Columnist Dave Simpson writes, "Appearing on Bill Maher last week, Katie Couric said folks like us are driven by 'anti-intellectualism,' and we're jealous of elites like  her. This, she theorized, is why so many of us voted for Donald Trump. And not just once, but twice."

DS
Dave Simpson

April 20, 20244 min read

Mix Collage 20 Apr 2024 02 44 PM 32

Katie Couric thinks we're green with envy.

Jealous.

Bitter.

Not the brightest bulbs in the pack.

Appearing with Bill Maher last week, she said folks like us are driven by “anti-intellectualism,” and we're jealous of elites like  her. This, she theorized, is why so many of us voted for Donald Trump. And not just once, but twice. (Don't tell her that most of us are just itching to do it again.)

What else, Katie asks, could explain our craziness?

And since folks here in Wyoming voted for Trump by the largest percentage of any state – almost 70 percent – we have to look in the mirror, friends. No getting around it. We're apparently a rotten borough of jealousy, bitterness and smelly Walmart-shopper unpleasantness.

To hear Katie tell it.

She explained that if you've ever been jealous of another person, it can make you “resentful – it's such a corroding and bitter, almost bile feeling.”

“So I think that's a huge problem that we have to address,” she concluded, sparking visions of re-education camps, where wokeness, equity and swell pronouns are drilled into our thick skulls.

I'm reluctant to question folks so much more intelligent than us. (If you don't believe they're more intelligent than us, just ask them, and they'll tell you how much more intelligent they are than us.)

But, I'm not feeling that jealous, “almost bile” feeling Katie talked about. What I'm feeling, on the contrary, is that, “Now wait just a damn minute” outrage at people who have been telling us how superior they are for decades, and delivering something far less.

Who among us feels envy for elite parents who spend a life's savings sending a kid to a university like Columbia, only to find out that Skippy is camped out on some campus lawn, professing love for the monsters who attacked Israel in October, and expressing stunning intolerance, even hate, for Jewish people?  Mom and Dad are spending a fortune putting Skippy into the equivalent of late 1930s Germany, and we're supposed to feel envy for them?

As the saying goes, “Not this pig!”

They have an amazing subway system in liberal New York City, but the prosecutors they elect won't  jail thugs who terrorize fellow riders, push people in front of  oncoming trains, and beat people senseless.

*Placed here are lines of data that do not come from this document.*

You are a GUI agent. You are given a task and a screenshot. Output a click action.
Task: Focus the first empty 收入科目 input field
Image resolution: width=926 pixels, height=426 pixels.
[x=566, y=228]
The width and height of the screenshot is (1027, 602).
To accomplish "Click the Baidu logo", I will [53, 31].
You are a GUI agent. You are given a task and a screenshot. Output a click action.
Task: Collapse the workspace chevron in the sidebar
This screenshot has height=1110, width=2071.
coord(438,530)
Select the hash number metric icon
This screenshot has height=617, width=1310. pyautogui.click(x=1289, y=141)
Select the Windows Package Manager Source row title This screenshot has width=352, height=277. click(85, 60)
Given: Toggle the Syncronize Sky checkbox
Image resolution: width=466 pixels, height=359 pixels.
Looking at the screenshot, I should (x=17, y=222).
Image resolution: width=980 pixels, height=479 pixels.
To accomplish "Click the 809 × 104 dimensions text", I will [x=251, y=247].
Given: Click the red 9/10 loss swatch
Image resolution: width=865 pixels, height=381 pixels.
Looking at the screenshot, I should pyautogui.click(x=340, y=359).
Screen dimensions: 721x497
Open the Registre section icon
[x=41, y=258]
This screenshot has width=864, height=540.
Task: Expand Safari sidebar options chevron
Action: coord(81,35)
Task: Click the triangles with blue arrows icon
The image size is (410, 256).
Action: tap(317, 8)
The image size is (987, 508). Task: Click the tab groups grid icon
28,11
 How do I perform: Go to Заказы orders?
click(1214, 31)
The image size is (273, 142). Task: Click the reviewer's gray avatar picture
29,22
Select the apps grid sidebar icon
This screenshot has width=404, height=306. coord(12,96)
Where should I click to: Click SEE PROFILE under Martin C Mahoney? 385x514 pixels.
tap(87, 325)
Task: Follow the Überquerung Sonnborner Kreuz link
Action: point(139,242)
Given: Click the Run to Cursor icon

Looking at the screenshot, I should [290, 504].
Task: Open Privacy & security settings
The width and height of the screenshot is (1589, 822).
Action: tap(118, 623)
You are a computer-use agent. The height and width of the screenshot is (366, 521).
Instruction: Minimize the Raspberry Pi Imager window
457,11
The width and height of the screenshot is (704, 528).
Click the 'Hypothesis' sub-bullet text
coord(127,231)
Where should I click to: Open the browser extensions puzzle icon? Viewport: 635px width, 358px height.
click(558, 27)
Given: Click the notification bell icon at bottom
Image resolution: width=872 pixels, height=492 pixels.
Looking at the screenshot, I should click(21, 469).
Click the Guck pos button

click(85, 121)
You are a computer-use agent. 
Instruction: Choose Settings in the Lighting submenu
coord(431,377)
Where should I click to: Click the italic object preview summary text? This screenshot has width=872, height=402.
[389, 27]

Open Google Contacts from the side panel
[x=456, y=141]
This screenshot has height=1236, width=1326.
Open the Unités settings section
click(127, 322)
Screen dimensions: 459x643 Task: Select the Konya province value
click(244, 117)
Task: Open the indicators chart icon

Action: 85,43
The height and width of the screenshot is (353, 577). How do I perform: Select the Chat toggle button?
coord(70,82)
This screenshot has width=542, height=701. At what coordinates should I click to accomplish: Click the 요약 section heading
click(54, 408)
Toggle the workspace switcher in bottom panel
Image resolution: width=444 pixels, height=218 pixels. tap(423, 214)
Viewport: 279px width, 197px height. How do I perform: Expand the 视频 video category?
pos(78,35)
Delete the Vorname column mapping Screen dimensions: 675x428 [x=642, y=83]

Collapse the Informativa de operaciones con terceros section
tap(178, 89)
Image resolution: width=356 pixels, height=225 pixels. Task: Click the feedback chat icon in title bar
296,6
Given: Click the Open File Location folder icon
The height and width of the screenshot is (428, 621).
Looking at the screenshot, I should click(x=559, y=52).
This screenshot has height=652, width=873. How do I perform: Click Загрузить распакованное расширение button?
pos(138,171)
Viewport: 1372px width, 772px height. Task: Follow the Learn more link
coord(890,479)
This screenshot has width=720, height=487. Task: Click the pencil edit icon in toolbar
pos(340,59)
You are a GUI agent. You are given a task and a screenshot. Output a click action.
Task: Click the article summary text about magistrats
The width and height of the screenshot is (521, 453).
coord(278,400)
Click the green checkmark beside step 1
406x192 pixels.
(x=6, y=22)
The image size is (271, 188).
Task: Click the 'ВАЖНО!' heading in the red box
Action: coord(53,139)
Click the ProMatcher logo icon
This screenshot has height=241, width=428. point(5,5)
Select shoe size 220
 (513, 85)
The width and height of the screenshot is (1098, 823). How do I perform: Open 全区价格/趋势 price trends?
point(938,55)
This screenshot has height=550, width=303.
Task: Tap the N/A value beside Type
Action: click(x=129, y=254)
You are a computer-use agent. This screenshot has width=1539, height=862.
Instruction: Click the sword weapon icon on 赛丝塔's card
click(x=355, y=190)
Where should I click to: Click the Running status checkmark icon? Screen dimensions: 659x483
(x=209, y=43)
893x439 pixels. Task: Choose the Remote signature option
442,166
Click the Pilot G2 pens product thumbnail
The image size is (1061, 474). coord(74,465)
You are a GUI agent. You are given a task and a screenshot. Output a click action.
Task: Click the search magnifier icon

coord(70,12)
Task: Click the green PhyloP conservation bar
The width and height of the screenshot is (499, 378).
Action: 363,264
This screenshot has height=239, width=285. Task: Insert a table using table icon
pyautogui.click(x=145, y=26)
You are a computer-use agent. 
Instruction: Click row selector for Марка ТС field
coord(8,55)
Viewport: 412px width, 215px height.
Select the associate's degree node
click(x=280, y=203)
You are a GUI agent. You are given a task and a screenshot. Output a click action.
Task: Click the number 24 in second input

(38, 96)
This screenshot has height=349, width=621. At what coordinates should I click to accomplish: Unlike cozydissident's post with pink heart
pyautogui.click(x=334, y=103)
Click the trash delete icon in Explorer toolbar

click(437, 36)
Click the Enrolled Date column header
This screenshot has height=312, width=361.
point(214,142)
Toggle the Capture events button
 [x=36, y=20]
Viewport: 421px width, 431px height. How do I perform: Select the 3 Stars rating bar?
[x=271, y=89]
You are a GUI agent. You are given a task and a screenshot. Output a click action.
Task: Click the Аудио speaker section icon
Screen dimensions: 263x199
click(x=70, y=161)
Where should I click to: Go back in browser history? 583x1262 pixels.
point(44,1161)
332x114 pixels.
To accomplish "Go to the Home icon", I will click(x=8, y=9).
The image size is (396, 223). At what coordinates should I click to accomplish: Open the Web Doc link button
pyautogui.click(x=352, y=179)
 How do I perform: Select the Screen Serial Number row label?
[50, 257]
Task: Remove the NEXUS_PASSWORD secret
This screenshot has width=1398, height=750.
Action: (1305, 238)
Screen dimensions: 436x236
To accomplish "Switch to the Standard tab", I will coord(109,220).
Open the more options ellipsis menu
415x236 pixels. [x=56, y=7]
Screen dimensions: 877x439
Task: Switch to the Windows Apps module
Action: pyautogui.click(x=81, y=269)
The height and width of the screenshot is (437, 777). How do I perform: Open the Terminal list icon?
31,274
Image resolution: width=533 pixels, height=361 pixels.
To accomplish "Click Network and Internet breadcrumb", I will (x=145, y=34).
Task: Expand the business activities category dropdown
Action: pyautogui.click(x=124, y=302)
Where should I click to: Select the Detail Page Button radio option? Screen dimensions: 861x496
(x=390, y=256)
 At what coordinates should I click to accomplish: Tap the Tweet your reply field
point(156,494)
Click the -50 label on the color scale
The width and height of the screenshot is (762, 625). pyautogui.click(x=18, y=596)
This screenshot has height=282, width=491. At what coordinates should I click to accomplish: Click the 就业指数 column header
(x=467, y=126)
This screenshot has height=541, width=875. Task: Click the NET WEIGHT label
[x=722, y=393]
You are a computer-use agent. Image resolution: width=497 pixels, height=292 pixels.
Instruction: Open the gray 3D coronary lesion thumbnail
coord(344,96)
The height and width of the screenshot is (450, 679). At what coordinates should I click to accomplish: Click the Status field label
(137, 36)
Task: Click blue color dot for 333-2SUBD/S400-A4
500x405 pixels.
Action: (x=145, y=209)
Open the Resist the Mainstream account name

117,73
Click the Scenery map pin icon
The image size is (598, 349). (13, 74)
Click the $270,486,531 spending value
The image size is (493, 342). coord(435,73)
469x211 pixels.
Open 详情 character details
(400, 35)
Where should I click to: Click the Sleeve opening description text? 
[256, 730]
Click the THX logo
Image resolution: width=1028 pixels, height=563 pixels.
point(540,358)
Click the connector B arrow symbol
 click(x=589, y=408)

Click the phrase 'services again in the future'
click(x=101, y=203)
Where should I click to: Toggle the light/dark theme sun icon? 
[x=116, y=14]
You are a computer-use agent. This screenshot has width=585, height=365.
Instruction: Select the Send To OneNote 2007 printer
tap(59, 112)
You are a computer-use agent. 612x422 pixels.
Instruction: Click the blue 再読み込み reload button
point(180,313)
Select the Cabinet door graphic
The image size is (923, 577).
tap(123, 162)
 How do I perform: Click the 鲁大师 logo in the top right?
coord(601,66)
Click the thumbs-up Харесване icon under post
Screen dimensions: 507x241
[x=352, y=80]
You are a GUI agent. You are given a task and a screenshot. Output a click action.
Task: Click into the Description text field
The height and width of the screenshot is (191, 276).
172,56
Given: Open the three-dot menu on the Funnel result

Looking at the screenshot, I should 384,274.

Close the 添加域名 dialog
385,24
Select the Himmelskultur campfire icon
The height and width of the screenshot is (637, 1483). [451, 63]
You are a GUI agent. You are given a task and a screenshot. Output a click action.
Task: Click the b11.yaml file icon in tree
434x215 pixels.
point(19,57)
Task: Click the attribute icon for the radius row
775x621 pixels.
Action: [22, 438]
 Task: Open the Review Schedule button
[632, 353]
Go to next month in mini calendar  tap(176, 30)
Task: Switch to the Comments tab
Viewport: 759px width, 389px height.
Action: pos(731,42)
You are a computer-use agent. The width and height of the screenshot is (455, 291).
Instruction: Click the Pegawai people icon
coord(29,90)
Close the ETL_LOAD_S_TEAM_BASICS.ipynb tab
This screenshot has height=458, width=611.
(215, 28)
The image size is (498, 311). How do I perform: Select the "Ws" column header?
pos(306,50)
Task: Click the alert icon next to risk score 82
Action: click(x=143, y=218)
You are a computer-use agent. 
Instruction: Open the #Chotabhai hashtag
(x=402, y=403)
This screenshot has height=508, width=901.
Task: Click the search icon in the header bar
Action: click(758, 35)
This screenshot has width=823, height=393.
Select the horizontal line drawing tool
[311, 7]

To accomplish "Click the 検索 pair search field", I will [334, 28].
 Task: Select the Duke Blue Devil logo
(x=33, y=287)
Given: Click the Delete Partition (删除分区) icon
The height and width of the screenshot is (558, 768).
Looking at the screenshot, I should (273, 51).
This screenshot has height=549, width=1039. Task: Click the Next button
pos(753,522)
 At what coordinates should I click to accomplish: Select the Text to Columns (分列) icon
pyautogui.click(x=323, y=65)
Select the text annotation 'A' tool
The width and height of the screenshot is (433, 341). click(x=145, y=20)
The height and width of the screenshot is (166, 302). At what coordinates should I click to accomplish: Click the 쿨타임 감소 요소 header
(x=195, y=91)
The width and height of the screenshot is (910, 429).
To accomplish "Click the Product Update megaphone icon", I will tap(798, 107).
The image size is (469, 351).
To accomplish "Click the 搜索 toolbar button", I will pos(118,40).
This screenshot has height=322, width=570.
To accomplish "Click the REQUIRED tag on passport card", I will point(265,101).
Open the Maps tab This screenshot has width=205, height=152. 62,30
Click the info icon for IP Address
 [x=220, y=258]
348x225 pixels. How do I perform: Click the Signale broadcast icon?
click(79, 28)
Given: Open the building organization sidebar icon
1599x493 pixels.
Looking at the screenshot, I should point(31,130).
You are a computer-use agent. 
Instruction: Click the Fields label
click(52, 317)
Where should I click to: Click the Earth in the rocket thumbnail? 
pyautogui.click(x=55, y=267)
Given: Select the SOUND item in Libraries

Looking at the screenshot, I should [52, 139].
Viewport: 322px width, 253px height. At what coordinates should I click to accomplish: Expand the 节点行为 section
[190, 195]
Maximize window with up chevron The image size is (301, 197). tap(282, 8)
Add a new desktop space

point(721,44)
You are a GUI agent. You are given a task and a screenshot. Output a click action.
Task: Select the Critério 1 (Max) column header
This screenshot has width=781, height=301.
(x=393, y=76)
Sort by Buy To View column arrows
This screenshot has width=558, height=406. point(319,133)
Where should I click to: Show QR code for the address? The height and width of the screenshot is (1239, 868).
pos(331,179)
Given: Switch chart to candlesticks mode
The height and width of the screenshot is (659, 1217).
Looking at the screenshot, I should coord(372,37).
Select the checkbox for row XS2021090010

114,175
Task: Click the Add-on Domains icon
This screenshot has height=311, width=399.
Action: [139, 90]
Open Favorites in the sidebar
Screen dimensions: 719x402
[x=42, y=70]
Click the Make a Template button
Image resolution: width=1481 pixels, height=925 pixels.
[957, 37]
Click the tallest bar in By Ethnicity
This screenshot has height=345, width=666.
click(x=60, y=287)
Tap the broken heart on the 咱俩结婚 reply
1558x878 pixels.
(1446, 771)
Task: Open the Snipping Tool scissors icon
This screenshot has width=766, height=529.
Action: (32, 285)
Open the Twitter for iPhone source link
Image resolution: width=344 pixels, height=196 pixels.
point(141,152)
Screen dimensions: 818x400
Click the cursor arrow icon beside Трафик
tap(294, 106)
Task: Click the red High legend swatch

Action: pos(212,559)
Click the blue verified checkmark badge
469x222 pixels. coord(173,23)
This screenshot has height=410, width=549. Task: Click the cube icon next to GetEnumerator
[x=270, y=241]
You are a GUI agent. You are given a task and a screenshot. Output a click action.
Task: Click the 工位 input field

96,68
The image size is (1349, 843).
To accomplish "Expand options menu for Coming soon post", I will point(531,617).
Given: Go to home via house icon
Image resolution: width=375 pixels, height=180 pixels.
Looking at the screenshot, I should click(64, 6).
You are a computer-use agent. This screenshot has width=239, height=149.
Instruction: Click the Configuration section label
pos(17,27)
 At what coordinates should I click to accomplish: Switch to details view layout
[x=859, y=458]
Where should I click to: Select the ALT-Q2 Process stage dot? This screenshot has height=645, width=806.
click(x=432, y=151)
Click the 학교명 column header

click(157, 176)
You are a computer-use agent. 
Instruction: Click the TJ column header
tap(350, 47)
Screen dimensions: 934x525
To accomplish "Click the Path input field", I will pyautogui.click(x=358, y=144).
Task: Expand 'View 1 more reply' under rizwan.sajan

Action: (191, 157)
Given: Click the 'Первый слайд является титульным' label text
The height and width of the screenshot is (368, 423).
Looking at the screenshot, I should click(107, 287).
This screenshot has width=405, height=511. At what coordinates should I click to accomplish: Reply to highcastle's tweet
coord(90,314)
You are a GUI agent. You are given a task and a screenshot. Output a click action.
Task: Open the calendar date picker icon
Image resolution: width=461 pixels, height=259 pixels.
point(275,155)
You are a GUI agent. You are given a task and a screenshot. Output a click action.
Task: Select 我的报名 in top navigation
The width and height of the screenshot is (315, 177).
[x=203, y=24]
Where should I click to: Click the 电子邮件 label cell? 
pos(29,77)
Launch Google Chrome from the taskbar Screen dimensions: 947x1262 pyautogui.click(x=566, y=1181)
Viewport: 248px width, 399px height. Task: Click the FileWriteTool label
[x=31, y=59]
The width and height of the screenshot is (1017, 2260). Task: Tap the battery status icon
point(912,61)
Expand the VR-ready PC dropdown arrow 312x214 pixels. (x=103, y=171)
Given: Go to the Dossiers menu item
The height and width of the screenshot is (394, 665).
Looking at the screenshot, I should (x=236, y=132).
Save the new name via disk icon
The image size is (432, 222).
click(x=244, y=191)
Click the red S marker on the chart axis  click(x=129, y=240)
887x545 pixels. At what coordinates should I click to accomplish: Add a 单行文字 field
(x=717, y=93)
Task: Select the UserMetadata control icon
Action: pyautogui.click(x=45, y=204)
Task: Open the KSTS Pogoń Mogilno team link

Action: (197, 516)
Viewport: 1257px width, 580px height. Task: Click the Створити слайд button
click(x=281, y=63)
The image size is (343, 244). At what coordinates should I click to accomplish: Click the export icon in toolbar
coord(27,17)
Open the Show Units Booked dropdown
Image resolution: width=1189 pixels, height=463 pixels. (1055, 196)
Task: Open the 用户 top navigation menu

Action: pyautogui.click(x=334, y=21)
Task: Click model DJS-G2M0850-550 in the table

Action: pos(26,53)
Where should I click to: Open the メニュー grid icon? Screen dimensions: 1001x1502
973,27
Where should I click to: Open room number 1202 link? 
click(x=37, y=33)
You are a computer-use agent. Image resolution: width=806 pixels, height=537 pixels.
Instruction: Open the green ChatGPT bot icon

Worse, if a former Marine protects fellow riders, HE'S the guy the prosecutor throws the book at.

I don't know about you, but I'm not feeling envious of people like that.

You can't walk down the street in parts of San Francisco without stepping in something you don't even want to think about, or on a needle left there by a zonked-out, sidewalk-camping drug addict. Liberal idiocy has defiled one of the most beautiful cities in America, and we're supposed to look upon this as the work of people more intelligent than us?

Really?

Our president opens up our country to millions of people we know little or nothing about, and when Texas sends some of them on to clueless Sanctuary Cities, their mayors blame Texas, not our oblivious president. Denver is cutting the police budget by $8 million to accommodate Biden's mob of illegals, and we're supposed to see this as the work of intellectuals?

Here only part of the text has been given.